One of the most frequently asked questions I get in the precious metals industry is – which precious metal should I be investing in? I believe this is also a question that is constantly on the minds of investors who are new to precious metals. Well, I’m sorry to have to tell you that there is no right or wrong answer to this question however, as the saying goes, better the devil you know, than the devil you don’t. This saying applies to investments as well! It is definitely better for you to invest in a product that you are familiar with, than to invest in a product that you don’t understand at all, agree?
In Asia, I believe that Gold is a commodity that everyone is more familiar with, especially in Southeast Asian countries.
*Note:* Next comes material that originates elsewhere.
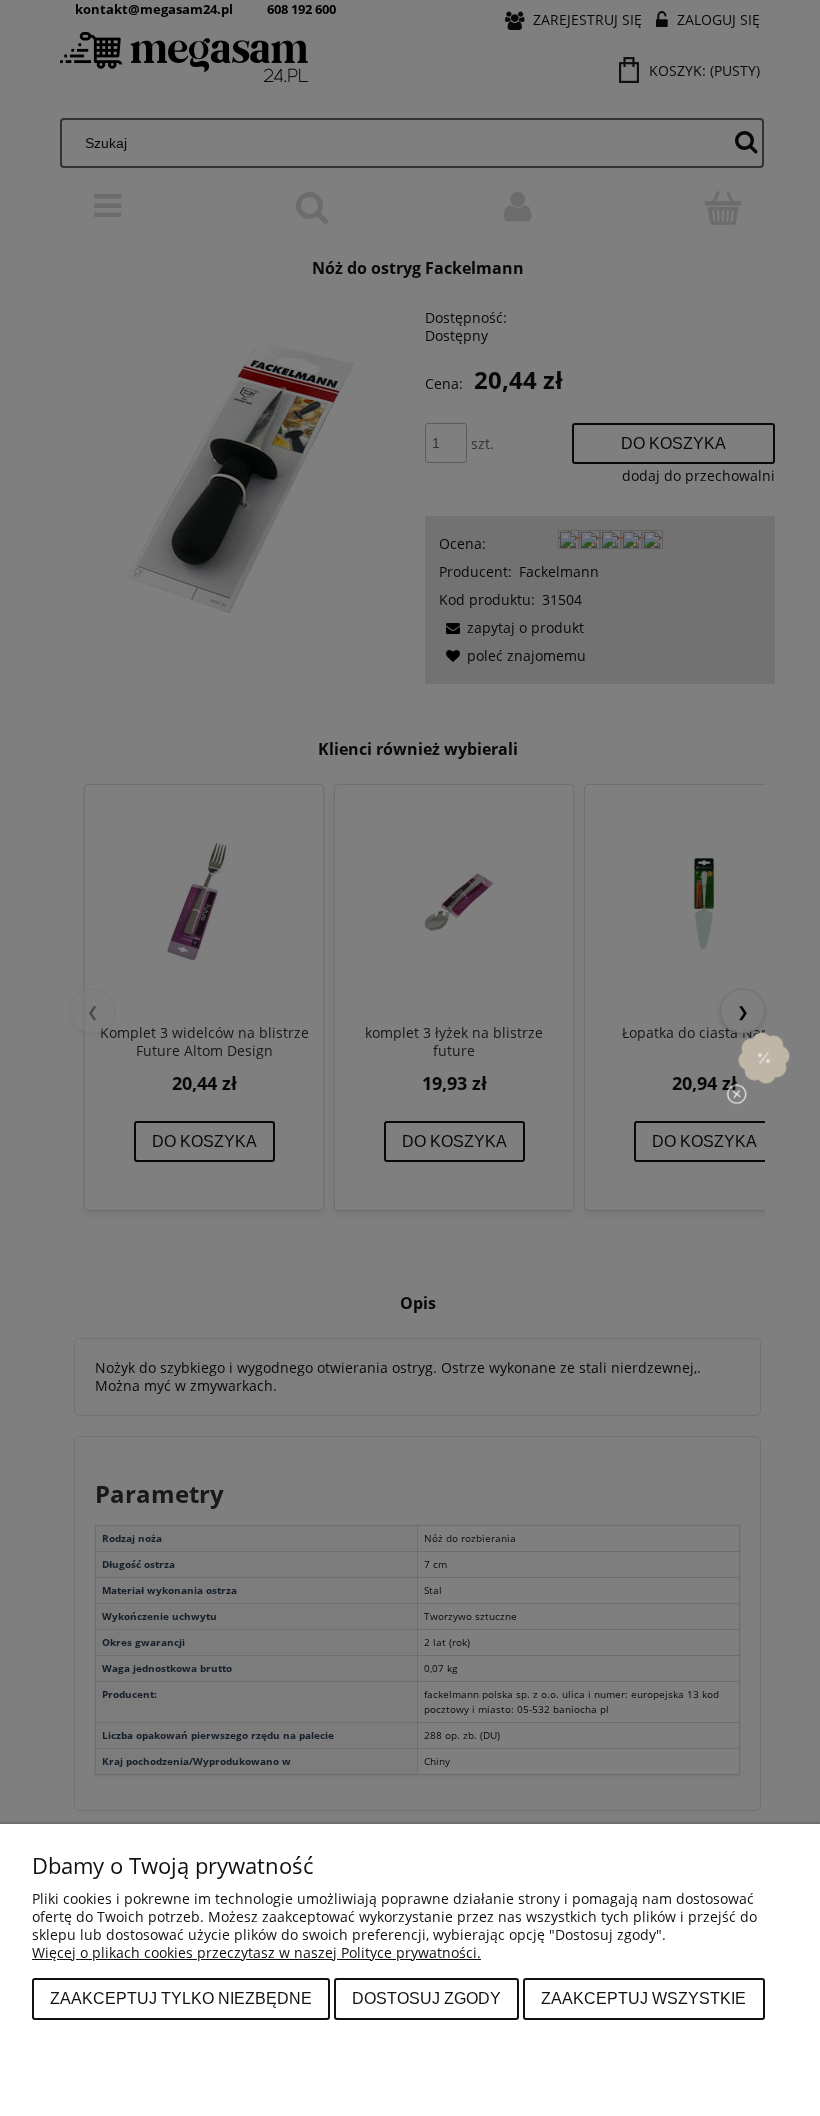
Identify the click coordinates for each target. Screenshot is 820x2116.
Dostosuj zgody (426, 1998)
Gold exists in many forms and commonly appear as physical jewellery, decorations, coins, bars, etc. It is also structured as financial instruments and derivatives such as stocks, futures, and Exchange-Traded Funds (ETFs) and is traded across major financial institutions and platforms.
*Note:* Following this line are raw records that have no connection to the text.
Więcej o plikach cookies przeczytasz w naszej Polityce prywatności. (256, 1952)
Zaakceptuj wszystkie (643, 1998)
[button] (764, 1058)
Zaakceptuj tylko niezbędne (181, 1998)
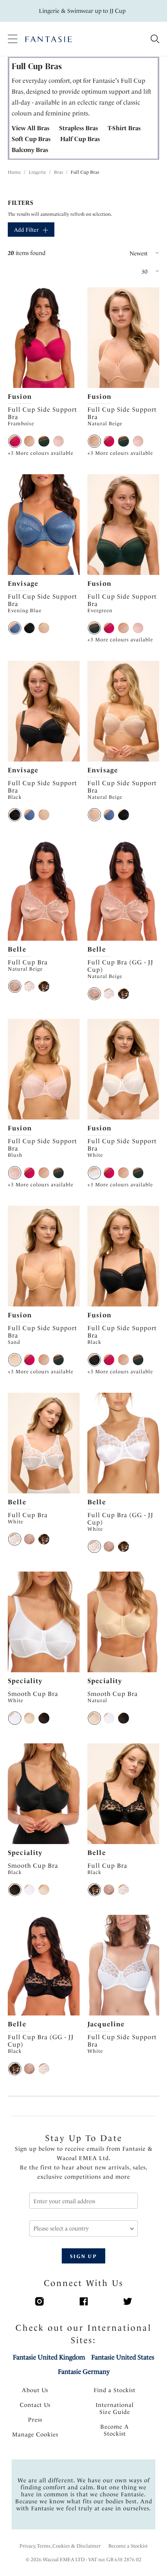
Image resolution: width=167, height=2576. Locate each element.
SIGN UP (83, 2256)
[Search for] (154, 39)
If you are considering to invest into precious metals now, then I would recommend for you to start off by investing into Gold. It is not that other precious metals such as Silver, Platinum, or even Palladium and Rhodium are not good however, we should always consider two key points when we invest – Liquidity and Buy/Sell Spread. Personally, I think that investing in Gold is more beneficial for investors who are new to precious metals. Afterall, no one would want to invest in a product only to find out later that it is difficult to sell or that the market price cannot keep up with the spread of buying and selling, right? Well, Gold is the solution to these two problems. Goldsmiths, pawnshops or bullion dealers such as GSC will definitely buy your Gold(unless it has been obtained through illegal means or the refinery/mint of the Gold you bought is “blacklisted” internationally)! The buy/sell spread is about 2.20% for an investment grade Gold kilobar (1 KG). Judging from the performance of Gold prices in recent years, catching up with this 2.20% is not a difficult goal to achieve.
Of course, there is no absoluteness in everything, and there is no business in this world that makes only profit. While you can still hold on to Physical Gold till prices rise again and to your favour if you had bought coins or gold, you may face paper loss or in the worst-case scenario, have your account forcibly liquidated if you had bought Gold on margin and faced a volatile market with plummeting prices.
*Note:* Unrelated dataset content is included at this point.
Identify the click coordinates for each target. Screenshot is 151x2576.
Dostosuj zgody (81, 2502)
When you get more familiar with investing in Gold, you will gradually learn more about other precious metals and diversify your precious metals portfolio (portfolio diversification) by purchasing into them. As the performance of precious metals vary from metal to metal during different time periods with different market demand, we do not recommend that you invest all your excess funds into precious metals, which aligns to our belief of reasonable investing.